Report all lines of the data below that hold the word "height".

▬▬▬▬▬▬

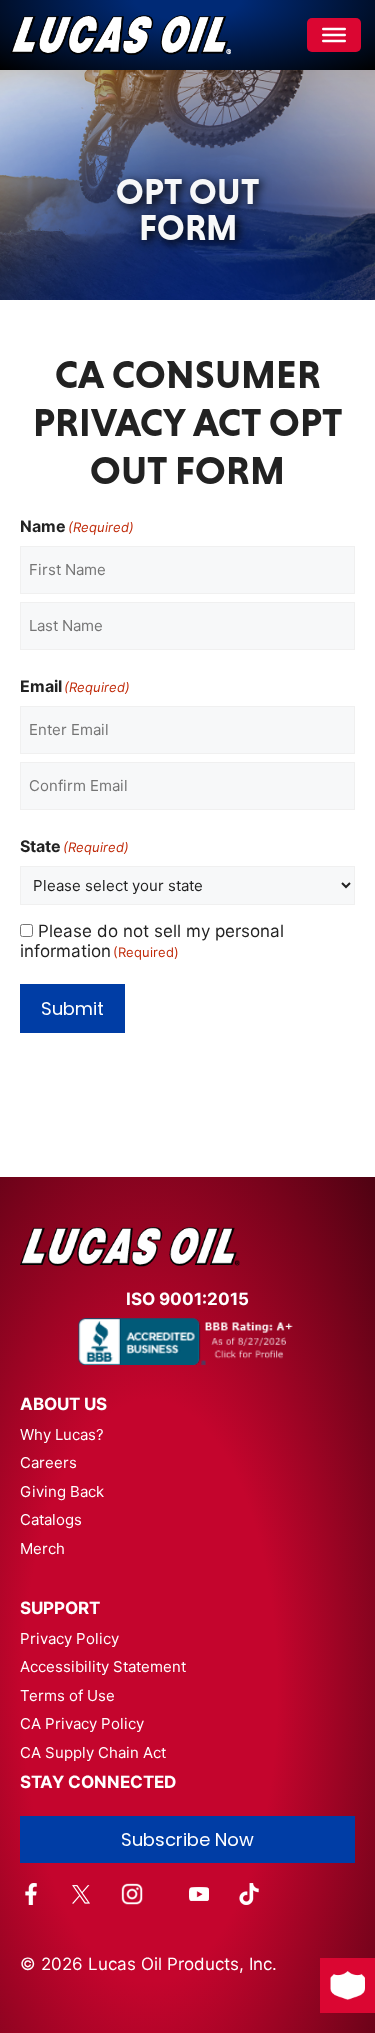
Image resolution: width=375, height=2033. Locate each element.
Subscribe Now (187, 1839)
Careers (48, 1462)
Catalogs (51, 1519)
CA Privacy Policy (82, 1723)
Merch (42, 1548)
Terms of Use (67, 1695)
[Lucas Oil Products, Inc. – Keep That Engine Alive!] (120, 35)
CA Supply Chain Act (93, 1752)
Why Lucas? (62, 1434)
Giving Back (62, 1491)
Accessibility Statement (103, 1666)
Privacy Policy (69, 1638)
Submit (72, 1008)
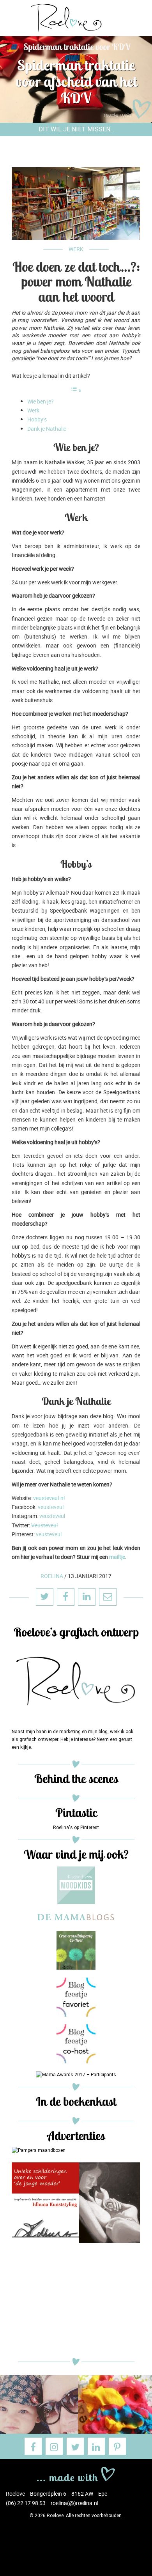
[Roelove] (76, 2473)
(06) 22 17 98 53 (26, 2503)
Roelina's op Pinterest (76, 1827)
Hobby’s (37, 419)
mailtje (117, 1556)
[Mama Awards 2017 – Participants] (76, 2074)
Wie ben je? (40, 401)
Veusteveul (44, 1525)
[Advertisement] (76, 2302)
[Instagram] (54, 2446)
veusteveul (51, 1507)
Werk (76, 249)
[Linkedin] (96, 2446)
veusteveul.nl (49, 1498)
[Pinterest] (117, 2446)
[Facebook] (33, 2446)
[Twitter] (75, 2446)
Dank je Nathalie (46, 428)
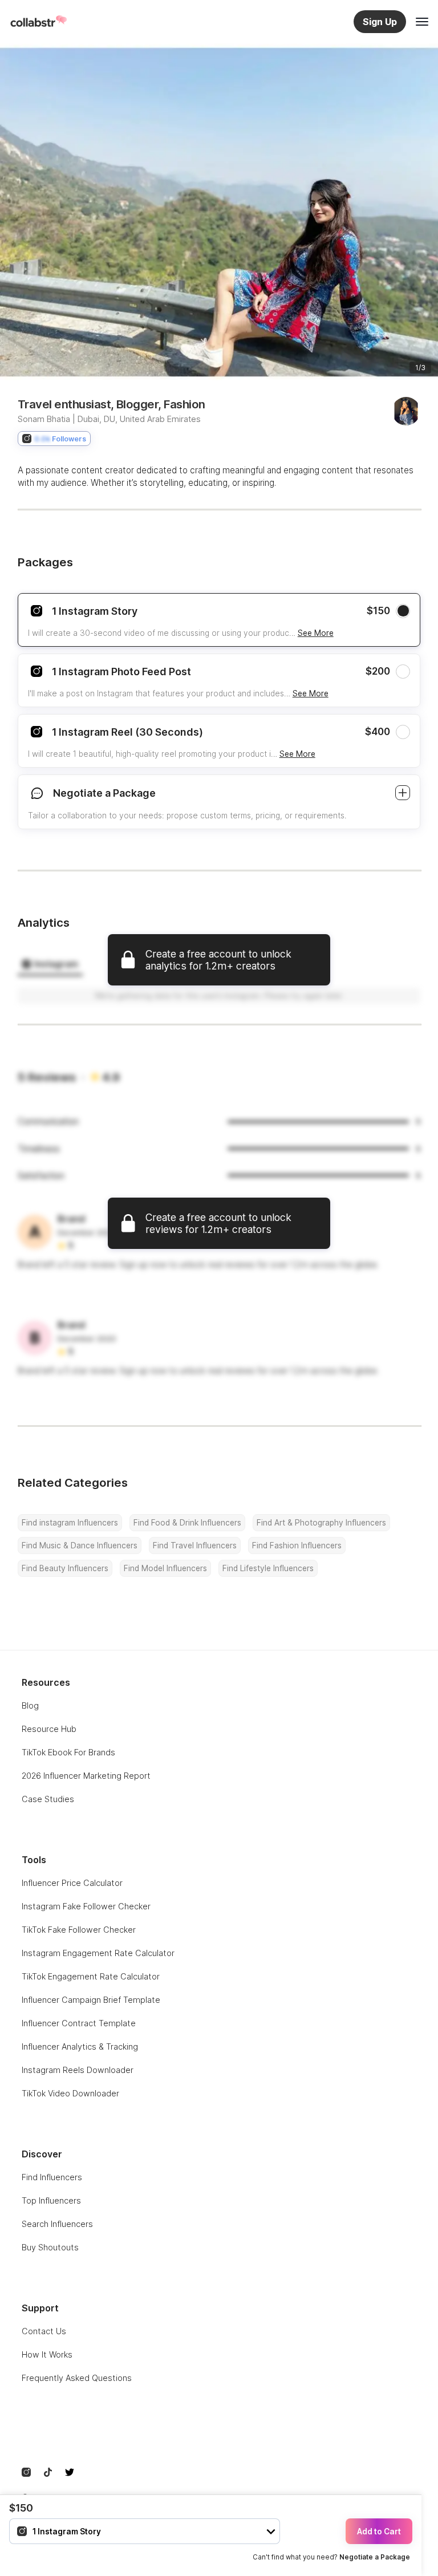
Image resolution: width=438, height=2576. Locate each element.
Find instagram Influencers (70, 1522)
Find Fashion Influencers (297, 1545)
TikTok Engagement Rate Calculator (91, 1976)
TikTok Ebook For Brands (68, 1752)
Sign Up (380, 21)
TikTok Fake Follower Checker (79, 1929)
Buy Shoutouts (50, 2247)
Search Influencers (57, 2224)
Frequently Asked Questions (77, 2378)
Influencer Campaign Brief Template (91, 2000)
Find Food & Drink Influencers (187, 1522)
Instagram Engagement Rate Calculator (98, 1953)
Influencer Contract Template (79, 2023)
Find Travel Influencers (195, 1545)
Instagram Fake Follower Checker (86, 1906)
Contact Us (44, 2331)
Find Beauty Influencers (65, 1568)
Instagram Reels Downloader (77, 2070)
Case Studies (48, 1799)
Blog (30, 1705)
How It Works (47, 2354)
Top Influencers (51, 2200)
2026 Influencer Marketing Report (86, 1775)
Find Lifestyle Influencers (268, 1568)
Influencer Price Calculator (72, 1883)
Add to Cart (379, 2531)
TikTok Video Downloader (70, 2093)
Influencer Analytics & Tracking (80, 2046)
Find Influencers (52, 2177)
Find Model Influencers (165, 1568)
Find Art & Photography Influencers (321, 1522)
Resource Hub (49, 1729)
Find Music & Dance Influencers (79, 1545)
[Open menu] (422, 22)
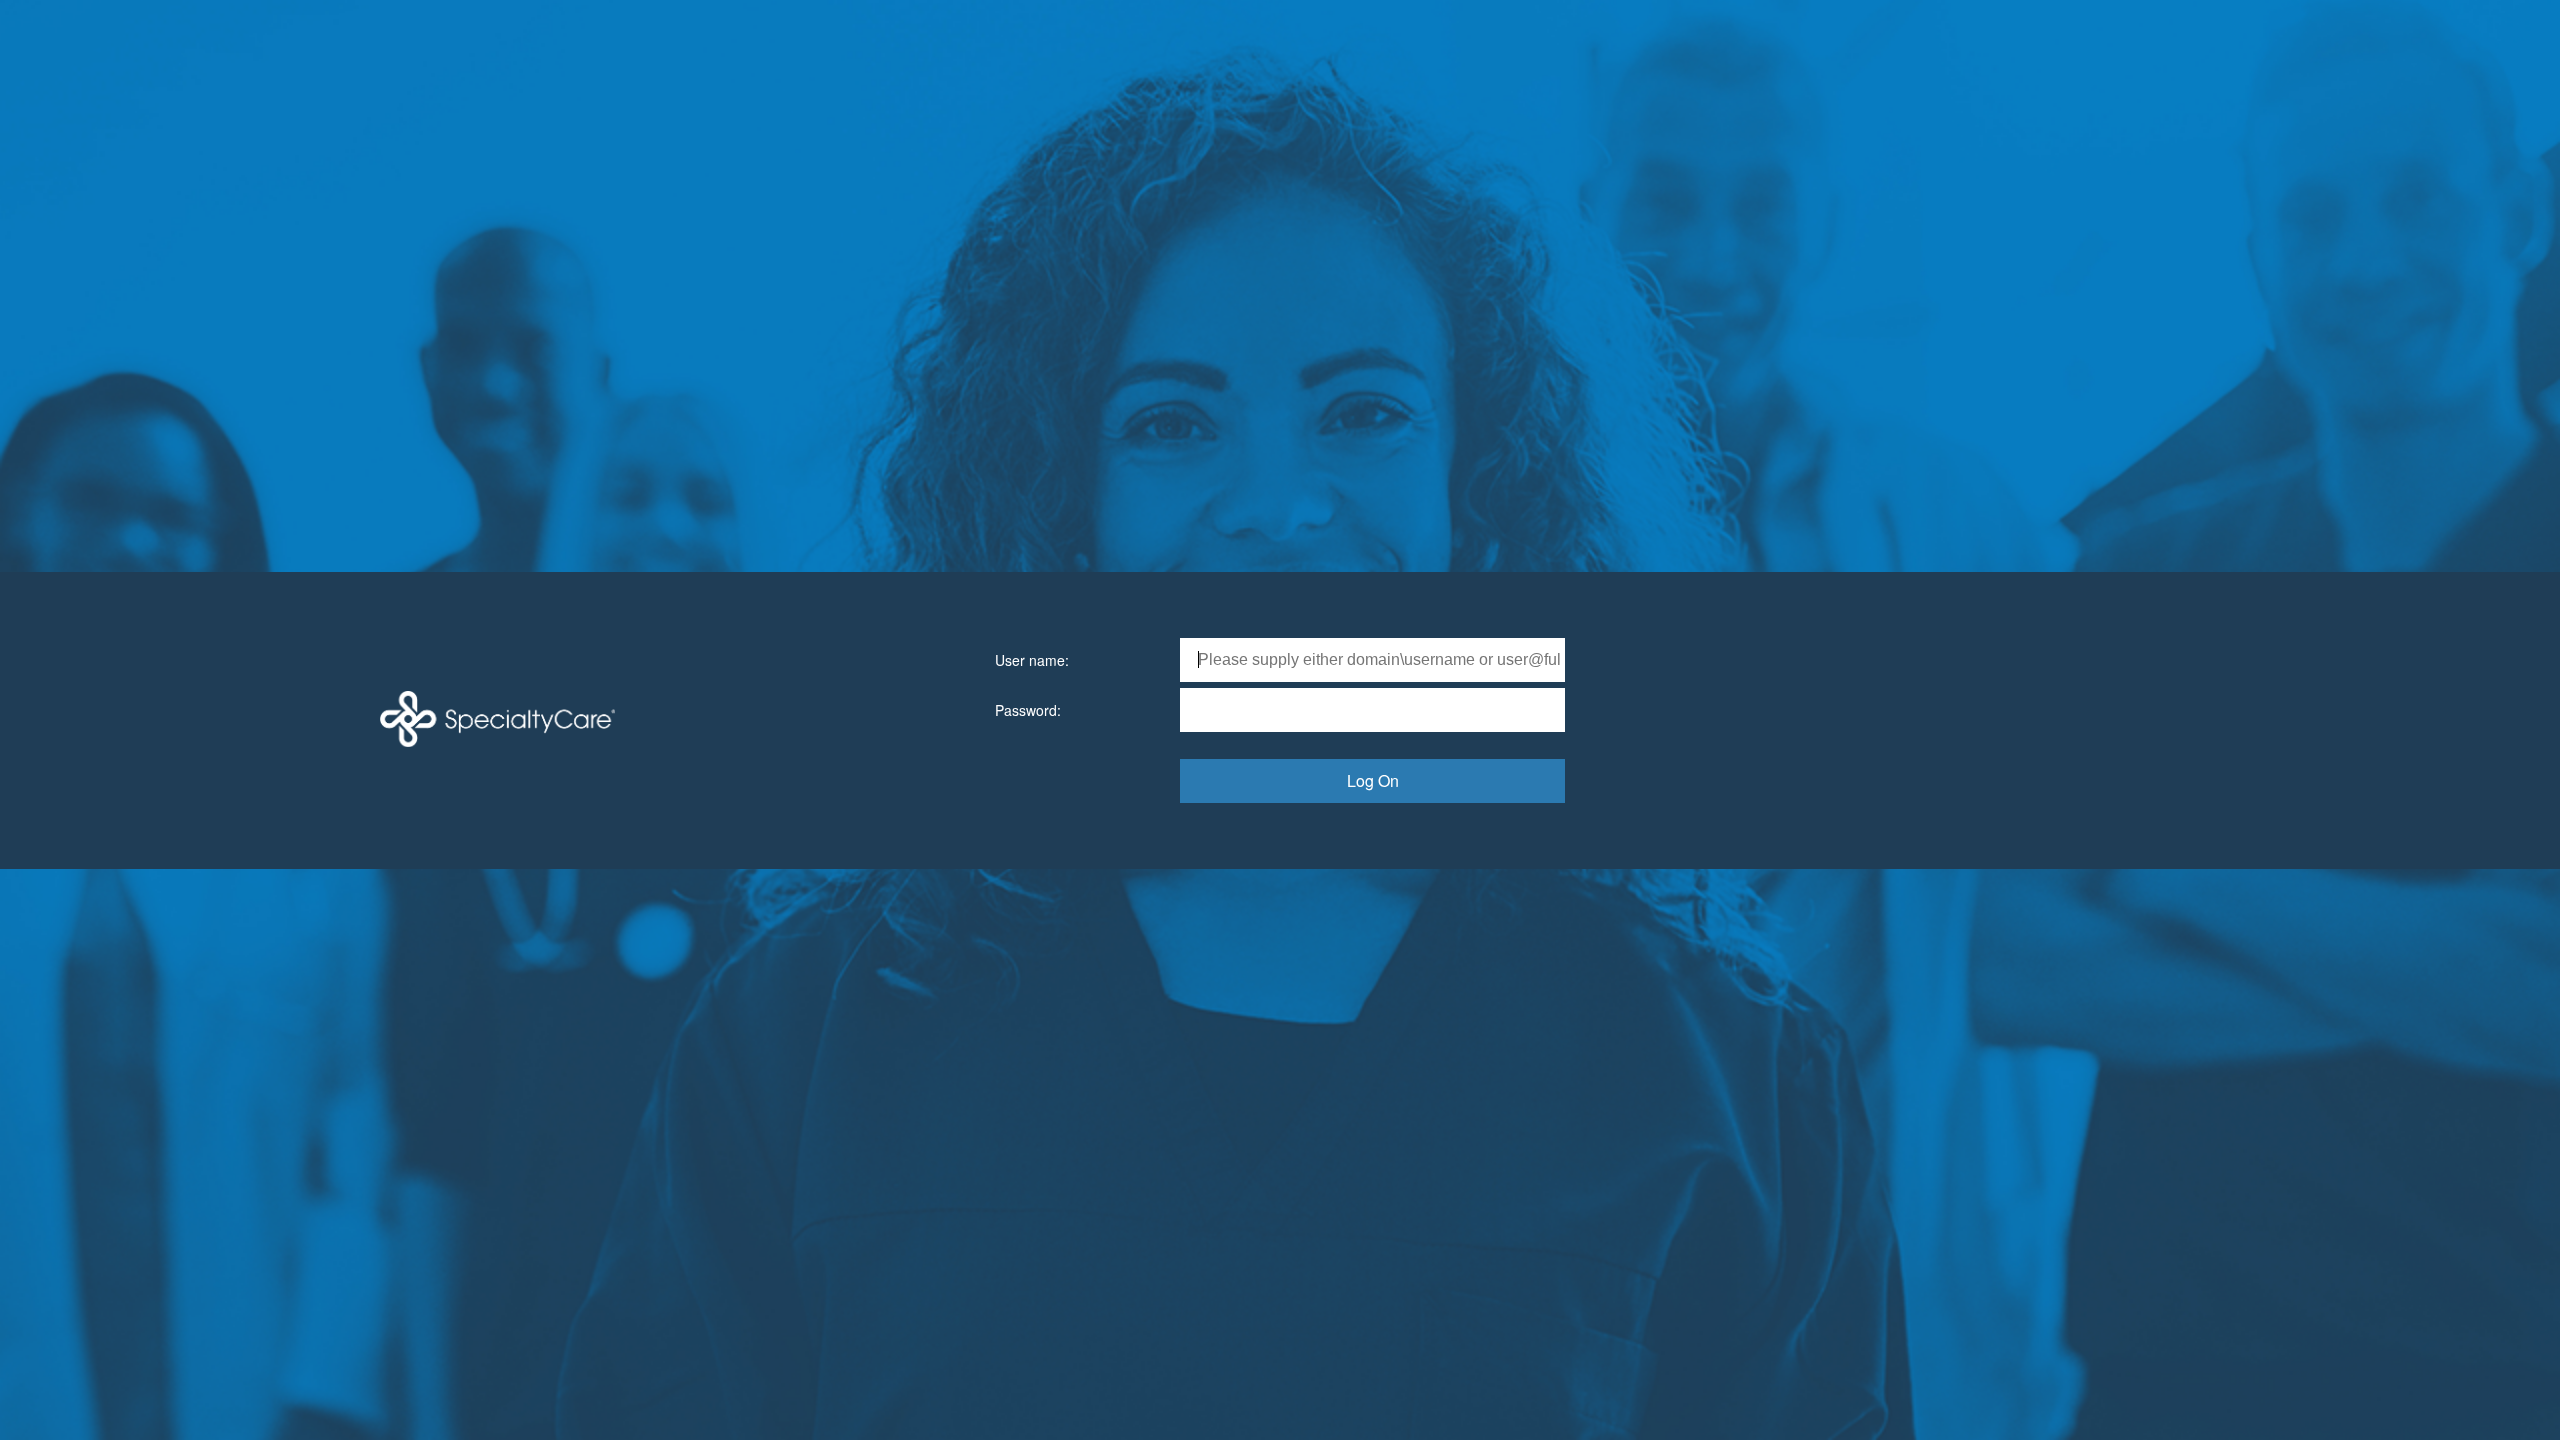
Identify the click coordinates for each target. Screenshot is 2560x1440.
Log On (1373, 780)
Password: (1028, 710)
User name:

▬▬▬▬▬▬

Response below
Image resolution: width=375, height=2033. Locate each element.
Image resolution: width=438, height=2576. Locate each element.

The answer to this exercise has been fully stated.